The agenda will include time for public comments with a vote likely on the annexation proposal.
The city sent a certified letter April 2 to all targeted landowners containing a map outlining the desired property, as well as an agenda for the next two public hearings on the matter. The notice stated that in order to better deliver services, unincorporated “islands of land” would be brought into the city limits.
City Manager Brian Bulthuis said annexing the properties would eliminate unincorporated pockets that confuse emergency responders and road maintenance crews over jurisdiction.
“If you look at the map of holes that we have, a Cobb County police officer has to go through the city of Acworth to respond. We are trying to solve that problem,” Bulthuis said about the plan, which started with the city administration staff preparing documents in March.
The letter stated that the Georgia Legislature encourages this type of deal between county and city governments. House Bill 1439, approved in 2000 by the General Assembly, repealed the need for the existing landowner’s signature, requiring only the approval of the county governing authority.
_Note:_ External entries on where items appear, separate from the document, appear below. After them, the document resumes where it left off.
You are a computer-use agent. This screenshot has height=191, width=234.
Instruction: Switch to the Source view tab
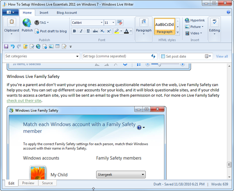[47, 183]
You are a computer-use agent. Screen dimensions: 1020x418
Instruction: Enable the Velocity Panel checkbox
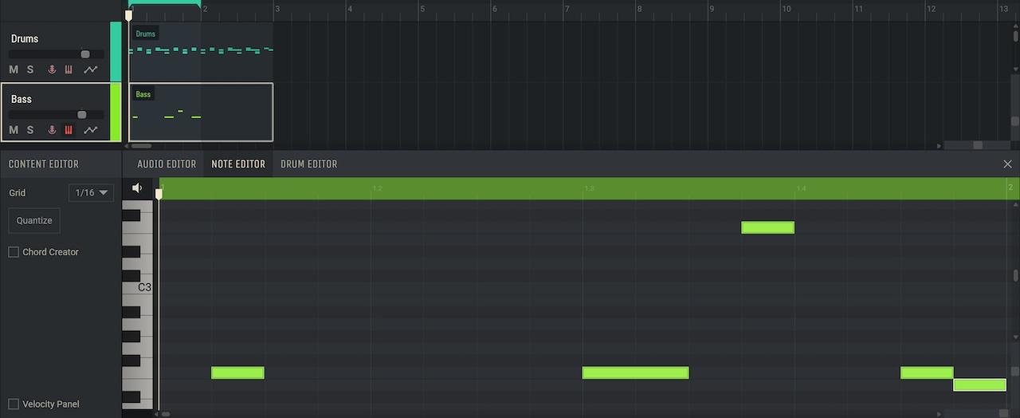click(14, 404)
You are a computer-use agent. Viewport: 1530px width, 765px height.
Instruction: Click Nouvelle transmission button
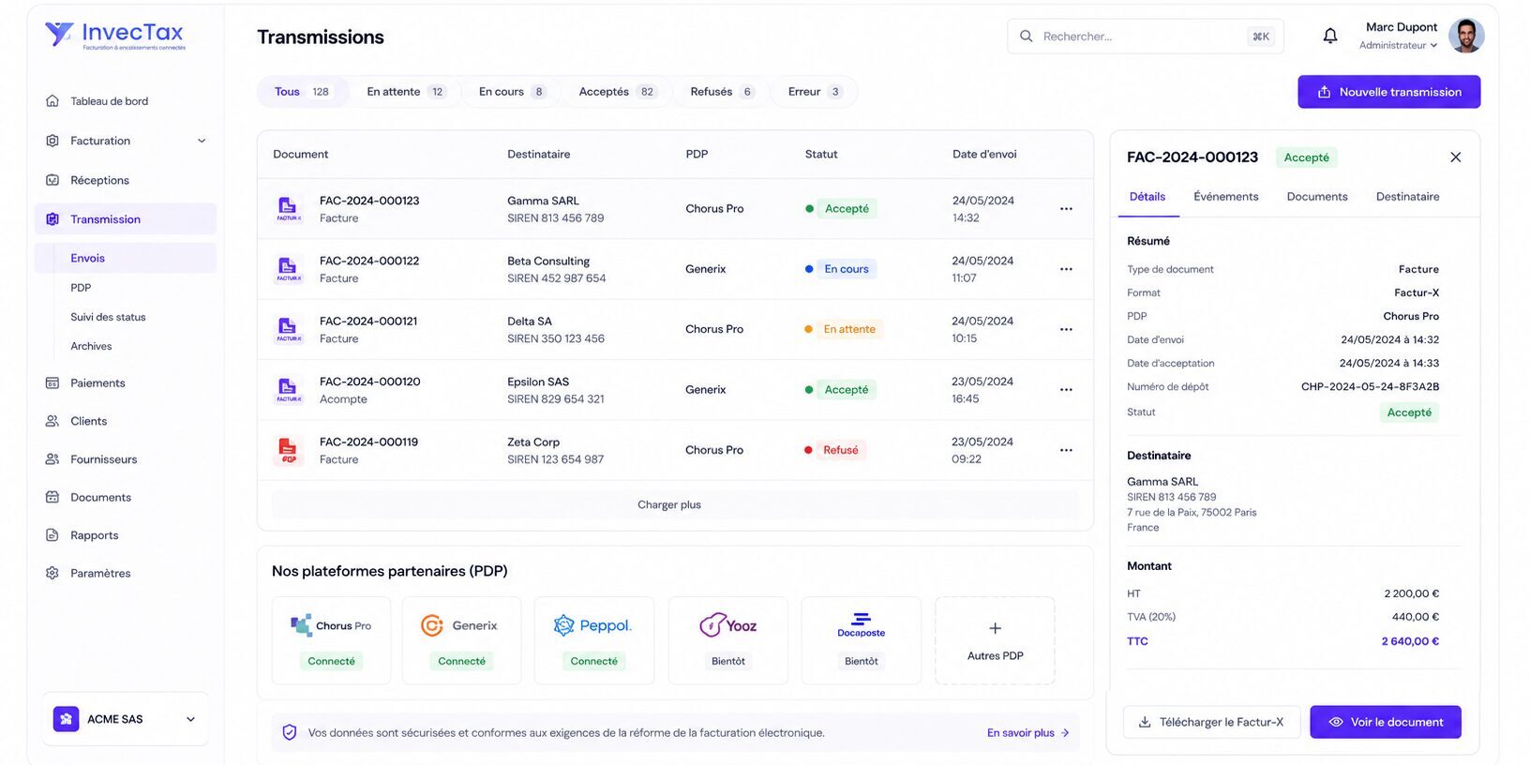(x=1388, y=92)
Robert Morgan and his wife, Linda, have owned their home since 1985, which sits in the far northwest corner of the targeted properties.
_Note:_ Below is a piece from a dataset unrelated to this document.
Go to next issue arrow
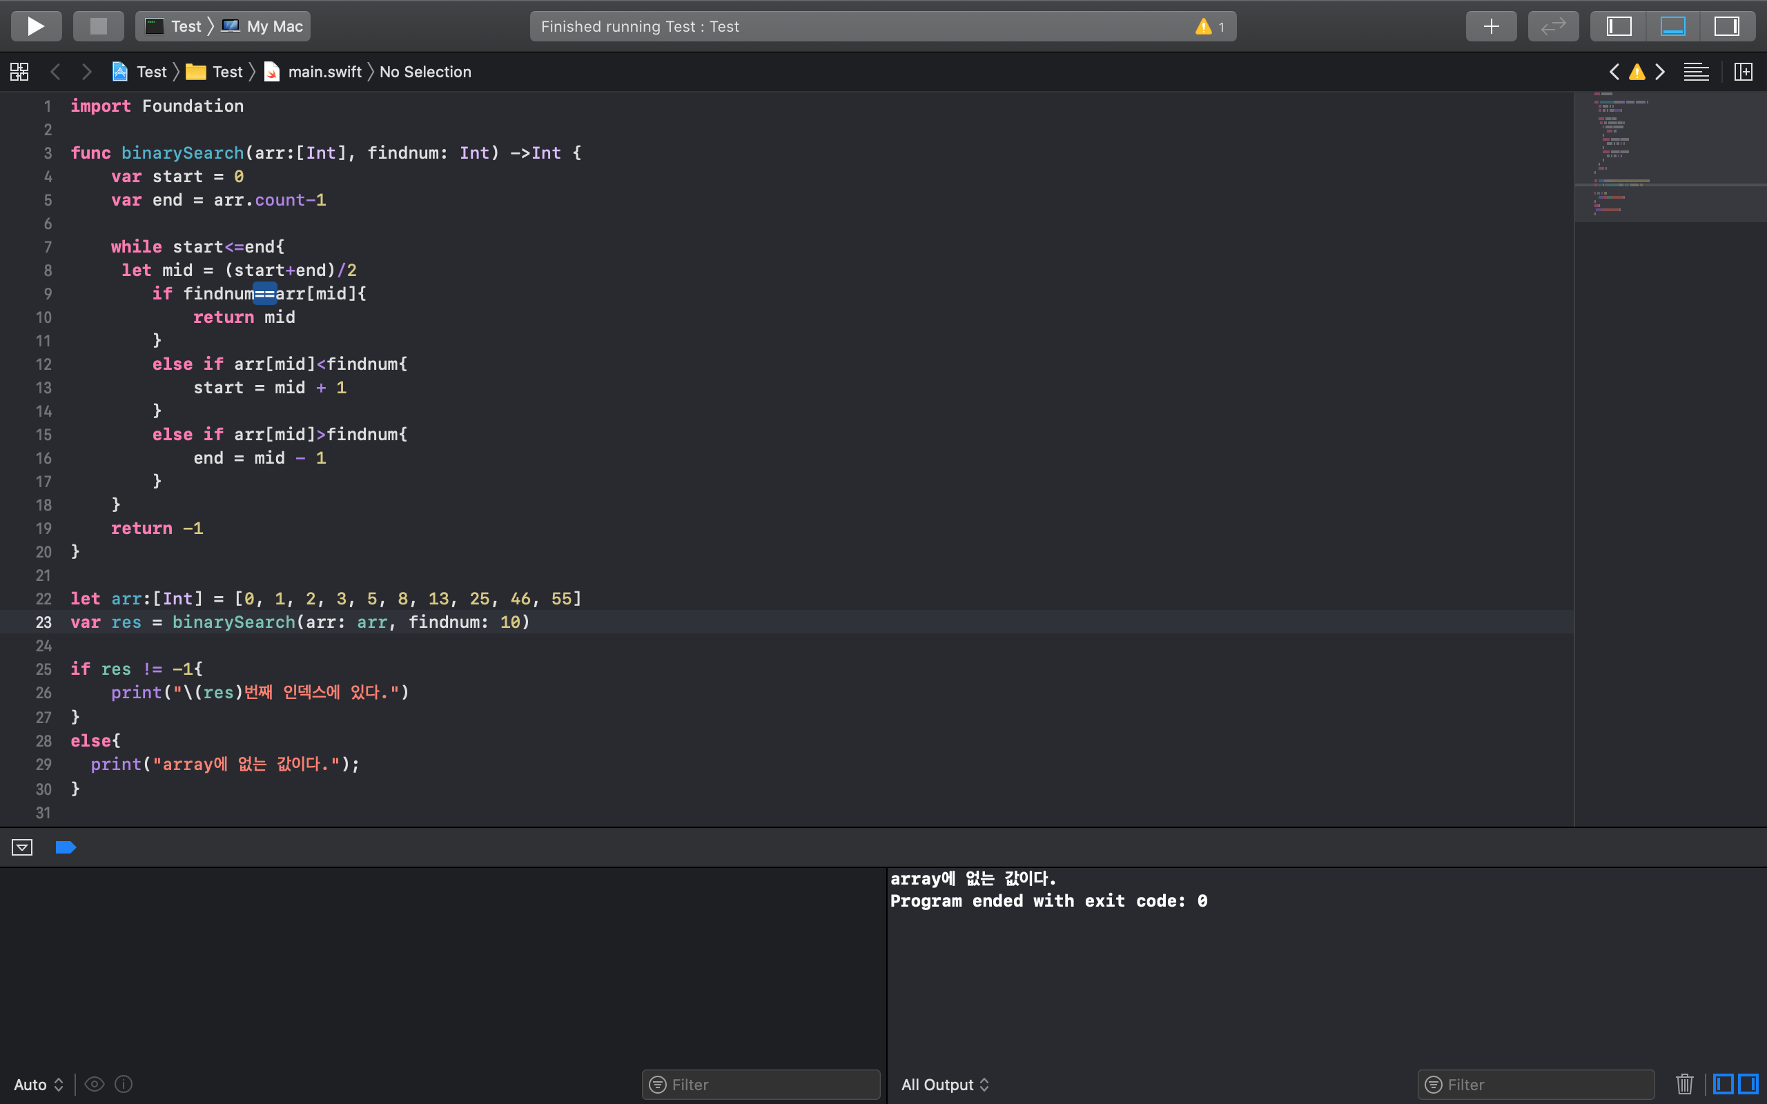This screenshot has height=1104, width=1767. [1660, 72]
“I consider it an oasis, although we are surrounded by warehouses,” Morgan said about his “back to land” mentality when deciding to purchase the plot.
“I am rooted in the land. It is going to be very hard to get me out of here,” said Morgan, whose large garden, water well, septic tank and wood-burning stove make his residence less dependent on utility services.
Morgan said he views the annexation as a done deal, pointing to the Planning and Zoning Board’s unanimous decision on April 23 to pass the proposal on to the mayor and the Board of Aldermen.
Morgan said he objects to the whole process, which he views as annexation without representation.
“(The City of Acworth) makes decisions in a back room, until they notify you that you are fixing to be annexed,” Morgan said about receiving the letter.
The notice stated the transition would not “interrupt any land use currently occurring.” But Morgan said the quick grab leaves a lack of trust. If they can take land for annexation this easily, he fears they could just as easily condemn his property for a “better use.”
Morgan attended the board’s work session Monday night at Acworth City Hall.
“I am encouraged by the fact that people did show up,” Morgan said. He said many of the concerned landowners who turned out for the meeting are normally private and not civically or politically active.
Morgan said Allegood and the Board of Aldermen did not field questions at the last forum. He wants more information on the type of services the city will provide after the annexation.
Morgan said he has experienced long wait times when calling the Cobb County Police to respond to consistent noise problems with a neighbor.
Bulthuis emphasized the annexation is to help response teams. He said the residents in unincorporated areas will not need to switch to city water or other utilities once they are annexed into the city.
Concerns over taxes
Along Morgan’s property, Steve McNeel owns 10 parcels in an industrial park that is now part of unincorporated Cobb County. If the annexation is approved, McNeel expects to incur more than $33,000 per year in new city property tax.
McNeel said this “double taxation” would be on top of the millions of dollars he already pays to Cobb County. He blamed his increasing county property tax bill on rising valuations, despite losing tenants during the down economy.
“The only thing we are getting is a police car to ride down our street, which is not necessary,” said McNeel, whose utilities are provided by Cobb County Water System and buildings are inspected by the Cobb County Fire Department.
McNeel spoke at the past two meetings. He stated that the entire group was only given 5 to 10 minutes to address the committee. McNeel, who plans on attending Thursday’s public forum, said the annexation is being quickly forced through.
Bulthuis said each commenter during Thursday’s meeting will be given 5 minutes to address the board. There will be no limit on the overall amount of time allotted to public comments, he said.
Effect of new ordinances
Ben Turner owns 7 acres on Lot 50, which includes a home he built at 3056 Hickory Grove Road in 1955. Originally, Turner’s land was part of a 50-acre family farm his father purchased in 1929 that grew cotton and peanuts, as well as raised cattle.
“Cobb County is just about developed everywhere. There isn’t much (land) left,” Turner said.
At 83 years old, Turner would be burdened by additional taxes on a fixed income. Without help, Turner predicted he would sell the property.
Ten years ago, Turner turned down an offer on the land when his wife, Helen Louise, was alive.
“I didn’t want the money, I just wanted a place to live,” he said.
Much of the original farm has been developed into subdivisions, such as Lake Park. Turner still gardens on his plot, and recently considered adding goats for the existing pasture and barn. The annexation has him worried about Acworth city ordinances on livestock.
Turner said he was satisfied with Cobb County’s emergency services.
“We have everything we need. The city has nothing to offer,” Turner said.
Bulthuis spoke of property owners’ worries about increased tax payments.
“We understand their concern,” Bulthuis said. “The mayor and the board are looking at some options.”